Current Projects

Approach-Avoidance Tendencies for Addictive Stimuli (UCONN IRB # H18-016)

  • Repeated engagement in addictive behaviors may lead to approach bias, or a relatively automatic behavioral tendency to approach rather than avoid addiction-related stimuli
  • Previous research has shown that approach bias for addictive stimuli may contribute to the maintenance of addictive behaviors. In our lab,
  • We have investigated approach bias for several types of addictive stimuli using a computerized Approach-Avoidance Task (AAT), which is a valid and realistic measure of approach and avoidance action tendencies. For instance, we previously found that heterosexual male and female undergraduates from UConn who use pornography demonstrate a significant approach bias for erotic stimuli compared to neutral stimuli on an AAT, whereby they are faster to move towards erotic images compared to moving away from erotic images (Sklenarik et al., 2019; Sklenarik et al., 2020).
  • Interestingly, however, we did not find an approach bias for cannabis-related stimuli (Sklenarik et al., 2022).
  • Currently, we are investigating approach-avoidance tendencies towards vaping-related and food stimuli among undergraduates at UConn.

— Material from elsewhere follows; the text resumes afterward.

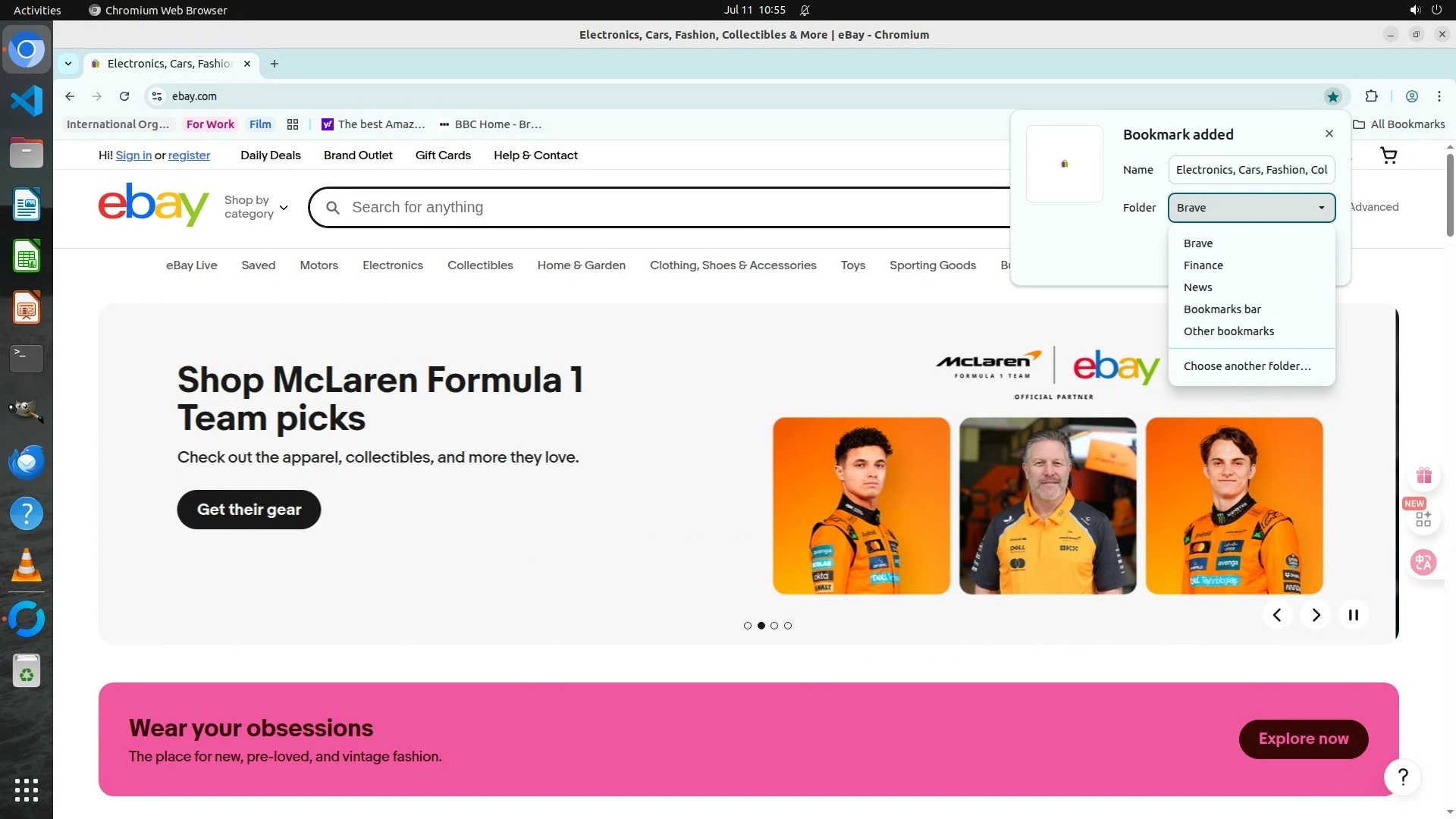The height and width of the screenshot is (819, 1456).
Task: Click the site information icon in address bar
Action: (x=157, y=96)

    Impacts of a Novel Virtual Reality Intervention on E-Cigarette Dependence and Cravings (UCONN IRB # H20-0094)

    • Previously, our colleagues demonstrated that immersing smokers in a virtual reality (VR) environment in which they are instructed to search for and crush virtual cigarettes significantly improved smoking cessation and decreased nicotine dependence (Girard et al., 2009).
    • The goal of this study is to investigate the efficacy of a similar intervention in reducing e-cigarette dependence among college undergraduates at UConn.
    • The study consists of multiple VR sessions during which participants use an immersive head-mounted display and controllers to navigate a virtual environment filled with either 100 floating vapes or 100 floating tennis balls.
    • Participants are instructed to either (a) search for and destroy vapes or (b) search for and throw tennis balls using a virtual hand that mirrors the participant’s actual hand movements. Click here to see a demo video of the VR intervention.


    Effects of Transcranial Magnetic Stimulation (TMS) on Cannabis Cravings (UCONN IRB # H20-0105)

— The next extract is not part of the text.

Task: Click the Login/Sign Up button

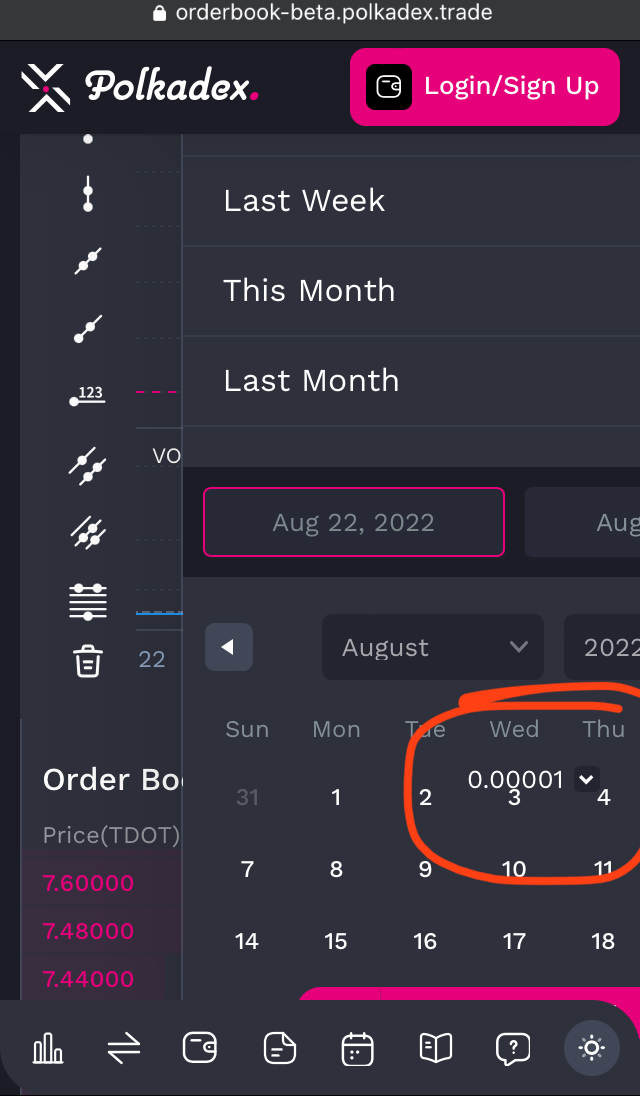Action: pyautogui.click(x=484, y=86)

    • Growing evidence suggests that repetitive transcranial magnetic stimulation (rTMS), a non-invasive form of electromagnetic brain stimulation used to modulate neural activity, may be useful in the treatment of addiction.
    • Previous research has demonstrated that excitatory rTMS applied to dorsolateral prefrontal cortex (DLPFC) can significantly reduce cravings for addictive substances such as nicotine and alcohol.
    • Currently, we are investigating the effects of rTMS applied to DLPFC on cannabis cravings among undergraduates at UConn who may be at risk for a cannabis use disorder. This study is conducted at UConn’s Brain Imaging Research Center (

    Investigating Conditioned Place Preferences (CPP) for Addictive Stimuli in a Virtual Environment (UCONN IRB # H20-0125)

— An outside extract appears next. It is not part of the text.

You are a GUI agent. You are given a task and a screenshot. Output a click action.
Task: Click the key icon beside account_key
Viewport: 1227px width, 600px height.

    • Conditioned place preference (CPP) is a classic paradigm used in nonhumans to assess the rewarding properties of a substance.
    • In a typical CPP, a rodent is administered a rewarding drug such as cocaine and then placed in a unique chamber for a short time. During the next session, the rodent is administered an inert substance such as saline and placed in a different chamber.
    • These pairings are often repeated multiple times to strengthen the relationship between the context and the presence or absence of reward. Following these conditioning pairings is a “test” session in which the animal is given free access to both chambers on a drug-
      free day.
    • Animals typically demonstrate a strong preference to dwell in the chamber where the drug was paired, even though that drug is no longer present.
    • Our lab has developed robust methodology to translate the CPP task in rodents to humans, and have shown across a number of studies that we can reliably induce a CPP (Astur et al, 2014; Astur et al, 2016a; Astur et al., 2016b).
    • Currently, we are investigating whether a CPP exists for a virtual room that previously contained addictive stimuli, or virtual cues related to alcohol, cannabis, or nicotine.

    Characterizing Gambling Behaviors in College-Aged Young Adults (UCONN IRB # L21-0012)

    • Despite the fact that gambling is prevalent and associated with adverse consequences, there is a lack of current research regarding the types of gambling that college students most often engage in.
    • Importantly, characterizing gambling behaviors in college students is a critical step in designing tailored interventions that aim to reduce risky gambling behaviors.
    • We aim to characterize gambling behaviors in a sample of college students from UConn using a survey that assesses engagement in different types of gambling, frequency and severity of gambling behaviors, motivation to change gambling behaviors, and urges to gamble.